Nunca había estado en una subasta. Ayer fue la primera vez y fue la cosa más curiosa del mundo. Yo siempre había tenido la imagen preconcebida de que las subastas se llevaban a cabo en salones muy ornamentados, con muchas señoras bien vestidas y muchos señores trajeados que alzaban con elegancia y seguridad sus manos para cantar sus precios. Y mientras, el señor de la subasta, a lo mejor un tipo viejo con pajarita, repetía en voz alta las ofertas lanzadas. ¿Y saben qué fue lo más curioso que descubrí de cómo eran en realidad? Que tenía toda la razón del mundo: son así, o al menos, fue así aquella en la que estuve.
Que, por cierto, era de relojes. Por lo visto, a alguien se le había ocurrido la genial idea de organizar una subasta para promocionar los nuevos modelos de relojes de diseño que acababan de salir al mercado. Seis personas afortunadas se quedarían con seis nuevos modelos y el resto, claro está, los compraría, porque la frustración de rozar un objeto así y, al final, no quedarse con él, es muy grande. Una estrategia comercial brillante.

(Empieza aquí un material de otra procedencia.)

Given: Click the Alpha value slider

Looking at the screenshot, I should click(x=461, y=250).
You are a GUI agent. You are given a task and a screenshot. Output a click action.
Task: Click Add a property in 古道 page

Por cierto, la forma en la que había que cantar los precios era curioso. Primero tenías que decir, por ejemplo, “compro relojes Audemars Piguet”, y luego añadir: “por X cantidad de dinero”. Creo que el canto que más me gustó fue el de: “compro relojes Vacheron Constantin”. No sé, sonaba con fuerza; y encima, una señora, que acabó llevándoselo, lo hacía con voz poderosa, y eso le daba un toque especial. Tampoco le hago ascos al canto de: “compro relojes Panerai”, y lo tengo asociado a la voz serena y ronca de un señor que fumaba un gran puro.
¿Que si yo participé? Claro que no, a mí solo me invitaron a verla. No tengo tanto dinero.